▶ [DOKUMENTAUSZUG]

^^^^^^^^

Zum religiösen Hintergrund der koreanischen Familie lässt sich nichts Genaues sagen. Der Richter sprach in seiner Urteilsbegründung von einem christlichen Hintergrund mit schamanischen Einflüssen. Bisher konnten wir die Zugehörigkeit nicht klären. Für das Urteil war der religiöse Einfluss in einem größeren Maße relevant als erwartet. Man schloss zwar strafmildernde psychisch-pathologische Beeinträchtigungen aus, sprach jedoch von der religiösen Überzeugung, dem Opfer helfen zu wollen. Obwohl das Gericht damit freilich keine Stellungnahme zum Inhalt der religiösen Überzeugung abgab, machte es die positive Handlungsintention stark, sodass von Mord nicht mehr gesprochen werden konnte. Trotz der strafmildernden Berücksichtigung der „guten Absicht“ war für das Gericht klar, dass alle Beteiligten über ein genügendes Ausmaß an Lebenserfahrung verfügten und deshalb die irreversiblen Schädigungen des Opfers hätten einschätzen können. Daher die Haftstrafe für die 44-jährige Frau und die unterschiedlich gewichteten Bewährungsstrafen für die Jugendlichen und jungen Erwachsenen. Alles in allem war der Fall für den letzten Prozess des vorsitzenden Richters Erlbruch ungewöhnlich, wie er auch selbst betonte: „Ist ja auch für uns eine ungewohnte Sache.“

Fazit

Die grausame Tat, die in der Nacht vom 5. Dezember 2015 im Interconti vor sich ging, scheint eine aus dem Ruder gelaufene „Teufelsaustreibung“ gewesen zu sein. Der Glaube an Besessenheit durch Dämonen und die Vorstellung, diese könnten sich in Häusern niederlassen und Beteiligte quälen, scheint zum festen Bestandteil des kulturell-religiösen Weltbilds der Beteiligten zu gehören. Zwar gab es die Äußerung eines Jugendlichen, der die Tat zutiefst bereut hat, der Richter betonte jedoch in seiner Urteilsbegründung, dass das Weltbild nach wie vor aktiv sei und der Prozess daran nicht viel verändert habe.

^^^^^^^^

▶ [BEREITGESTELLTES MATERIAL]

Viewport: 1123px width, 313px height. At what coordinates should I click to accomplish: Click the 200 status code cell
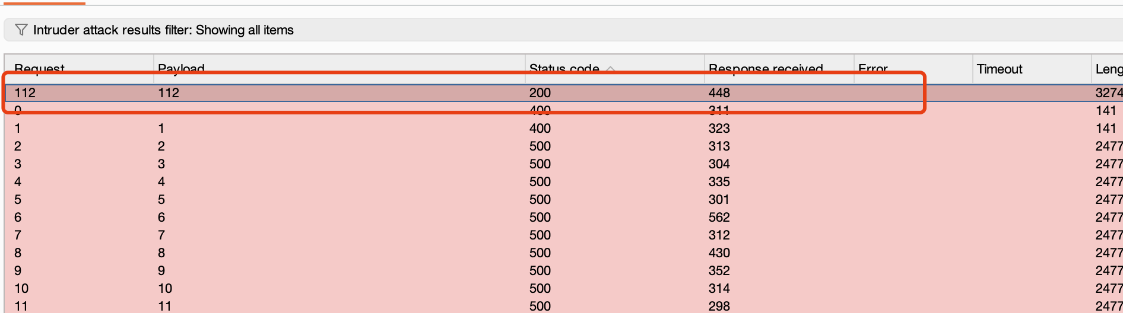[540, 92]
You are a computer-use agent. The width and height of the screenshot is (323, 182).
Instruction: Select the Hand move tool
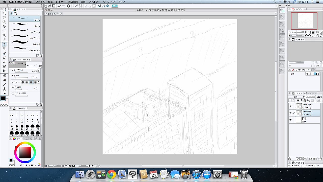4,18
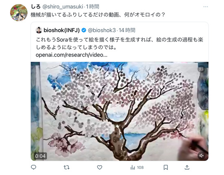
Task: Click the bioshok small profile picture
Action: click(x=39, y=30)
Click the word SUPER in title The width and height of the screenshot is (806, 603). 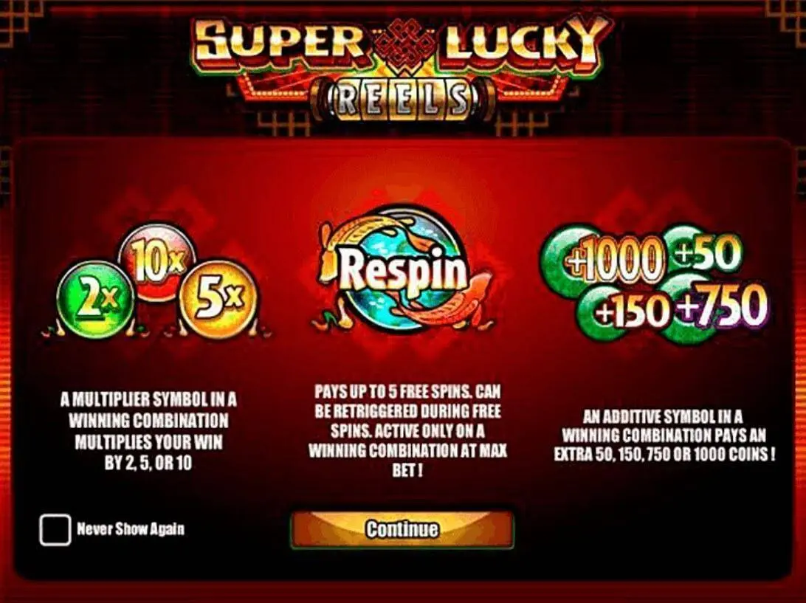click(x=280, y=42)
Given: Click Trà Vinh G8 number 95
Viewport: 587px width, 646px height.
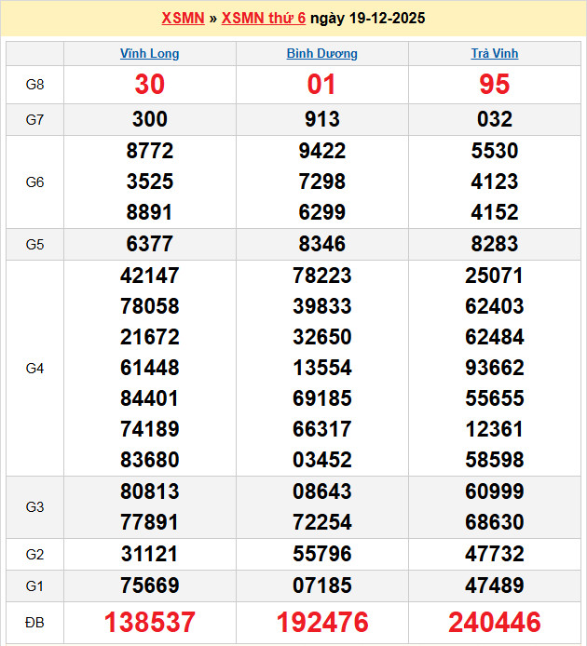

^^^^^^^^

▶ [AUFGABENLISTE]
[1] Schreiben Sie aus dem Text über die Teufelsaustreibung im Interconti den Abschnitt von „Die grausame Tat, die“ bis einschließlich „viel verändert habe.“ wortgetreu ab.
[2] Führen Sie den Text über die Teufelsaustreibung im Interconti im Anschluss an seinen letzten Satz weiter.

▶ [LÖSUNGEN]
[1]
Die grausame Tat, die in der Nacht vom 5. Dezember 2015 im Interconti vor sich ging, scheint eine aus dem Ruder gelaufene „Teufelsaustreibung“ gewesen zu sein. Der Glaube an Besessenheit durch Dämonen und die Vorstellung, diese könnten sich in Häusern niederlassen und Beteiligte quälen, scheint zum festen Bestandteil des kulturell-religiösen Weltbilds der Beteiligten zu gehören. Zwar gab es die Äußerung eines Jugendlichen, der die Tat zutiefst bereut hat, der Richter betonte jedoch in seiner Urteilsbegründung, dass das Weltbild nach wie vor aktiv sei und der Prozess daran nicht viel verändert habe.

[2]
Für uns zeigt der Rückblick, dass mit dem Thema „Exorzismus“ im öffentlichen Kontext ein öffentlichkeitswirksamer „Gruselfaktor“ verbunden ist, der – gepaart mit religiösem Halbwissen und medialer Ungeduld – zu Spekulationen verleitet. Es gab in der Öffentlichkeit wenig Versuche, sich dem Thema neutral zu nähern, indem etwa kulturelle oder religiöse Vorprägungen und Weltverständnisse zum Verstehen des Phänomens berücksichtigt wurden. Man gibt sich in weiten Teilen überrascht, dass es im 21. Jahrhundert noch Teufelsaustreibungen gebe. Im Grunde zeigt dies, wie wenig man von anderen Kulturen weiß. Das eigene, naturwissenschaftlich geprägte Paradigma gilt als absoluter Maßstab der Beurteilung. Wer dieses Weltbild nicht teilt, weil er es nicht kennt, wird ins sogenannte „dunkle Mittelalter“ platziert. Damit soll die medizinische und theologische Schwierigkeit der Vorstellung, Dämonen könnten von Menschen Besitz ergreifen, nicht relativiert werden, zumal dann nicht, wenn etwaige „Austreibungen“ zum Tod von Menschen führen. Sicher ist jedoch, dass die globalen Migrationsbewegungen die religiös-kulturellen Spannungen erhöhen werden. Umso wichtiger ist es, sich kultureller Vorprägungen von Migranten bewusst zu sein und vor diesem Hintergrund um Verständnis für die eigenen, westlich geprägten kulturellen Werte zu werben. Denn klar ist auch, dass der eigene Wertekanon nicht relativiert werden sollte. Es ist ein Verbrechen, einen Menschen aus religiösen Gründen zu Tode zu quälen, selbst wenn man die Gründe für sein Vorgehen als gute Absicht qualifiziert. Dies hat unseres Erachtens das Urteil zum Ausdruck gebracht: Rücksicht auf die kulturellen Vorprägungen zu nehmen und dennoch klar zu sagen, dass es ein Unrecht ist, einen Menschen zu töten, weil man von seiner dämonischen Besessenheit überzeugt ist.


Oliver Koch und Johannes Lorenz, Frankfurt a. M.